§ **PROBLEM**
What follows is a set of records; give them all back exactly.

═════ DATA PROVIDED ═════

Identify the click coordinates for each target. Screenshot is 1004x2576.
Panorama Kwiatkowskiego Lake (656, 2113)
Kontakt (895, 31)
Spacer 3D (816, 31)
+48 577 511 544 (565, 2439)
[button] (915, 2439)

═════

§ **TASK RESPONSE**
Identify the click coordinates for each target. Screenshot is 1004x2576.
Panorama Kwiatkowskiego Lake (656, 2113)
Kontakt (895, 31)
Spacer 3D (816, 31)
+48 577 511 544 (565, 2439)
[button] (915, 2439)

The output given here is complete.